Affidavit: Using online video app, Pennsylvania man sexually preyed on preteen in Douglas County

photo by: Mike Yoder

The Douglas County Judicial and Law Enforcement Center, 111 E. 11th St.

A Pennsylvania man used the social media video app “live.me” to prey on a local middle school girl, police say.

The girl told police that she’d been using the app to post videos of herself singing, when a male user who said he was 26 and from New Jersey started sending her sordid sexual photos and videos and asking for sexual videos of her.

Police identified the man as Danny W. Taylor, 43, of Philadelphia, and he’s now in the Douglas County jail on $500,000 bond.

Taylor is charged in Douglas County District Court with two counts of sexual exploitation of a child, an off-grid felony, for allegedly promoting a performance that includes sexually explicit conduct by a child younger than 14, according to the charges. He also is charged with one count of electronic solicitation of a child, a felony, for allegedly soliciting a 12-year-old child to commit an unlawful sex act, according to the charges.

The Journal-World requested, and recently received from the court, the affidavit prepared by police in support of Taylor’s arrest.

According to the affidavit:

The Lawrence Police Department launched its investigation in November 2017, when the girl’s mother found nude pictures and videos on her cellphone and reported the situation to police.

Detectives searched the phone and found that a user on live.me asked — after the girl told him she was 12 — if she traded “naughty pics” and sent her the first of multiple nude photos of himself. Via the app’s private message feature, the girl went on to send several sexually explicit videos of herself to the man.

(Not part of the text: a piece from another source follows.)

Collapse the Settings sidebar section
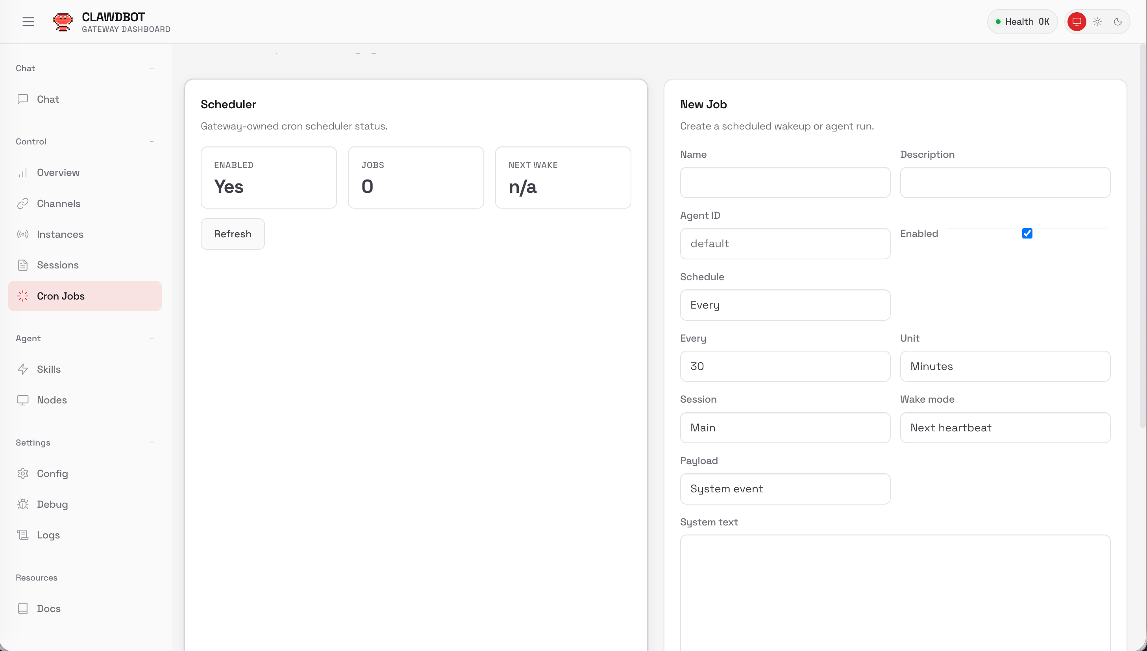 (x=152, y=442)
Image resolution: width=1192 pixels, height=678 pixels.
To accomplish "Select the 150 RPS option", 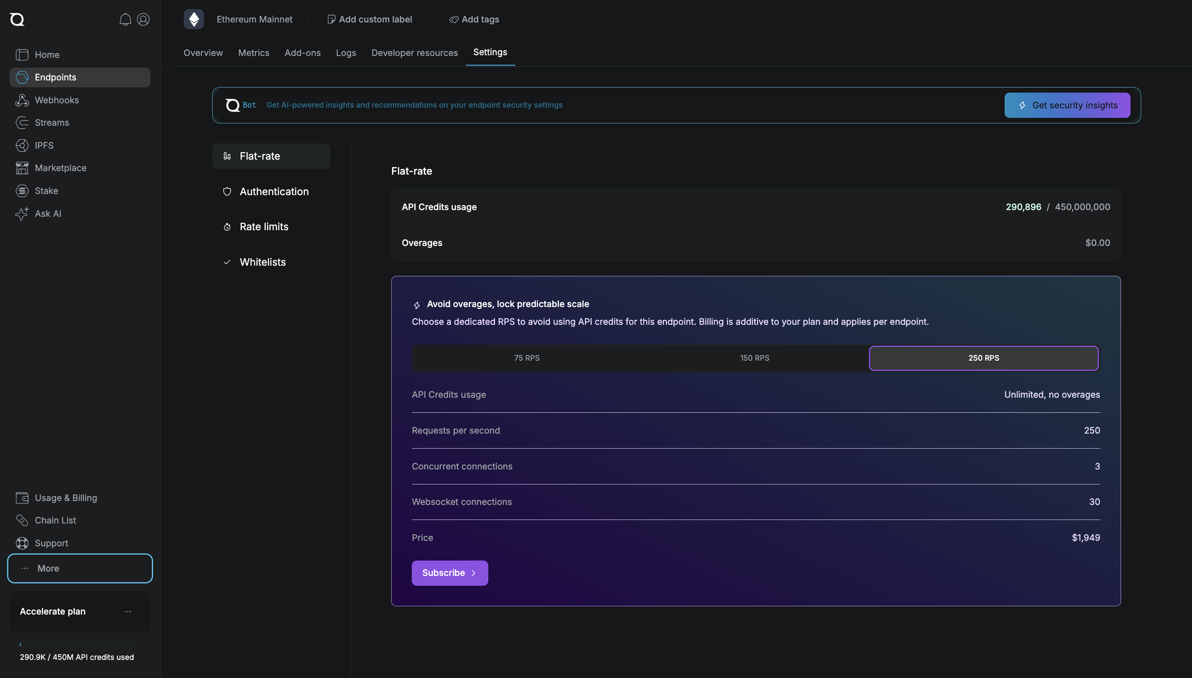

The girl told detectives the male user “was nice to her and wanted to be her friend but then it ‘got more serious’ so she ignored him,” the affidavit says. He continued to ask her to take and send him explicit videos of herself, though, and she did.

He also asked her if she wanted to have sex and said they should get a hotel room for it.

Detectives said Taylor used two different user profiles to contact the girl online.

Detectives concluded Taylor was the user by matching his face and a room he pictured himself in with his face and a room in other pictures of him from his Facebook account. Police also traced social media, email and phone accounts to him and his Pennsylvania ID.

photo by: Douglas County Sheriff's Office

Danny W. Taylor

Charges against Taylor were filed Dec. 7, 2017. He was arrested on those charges in March.

The affidavit also describes other disturbing claims by Taylor that did not directly involve the girl in Douglas County.

Taylor claimed in messages to the girl that he’d had sex with children before — “girl’s younger than u,” he said — and also sent her at least 10 videos of men having sex with children, according to messages described by detectives in the affidavit. According to the affidavit, the girl told police Taylor said some of the videos were of him and that those children “wanted it.”

Taylor does not appear in a search of the national sex offender registry, and he has no prior criminal history here.

The Journal-World asked the Douglas County District Attorney’s Office and Lawrence Police Department whether Taylor’s apparent claims of child sexual abuse and child pornography are being investigated here or by any other agency.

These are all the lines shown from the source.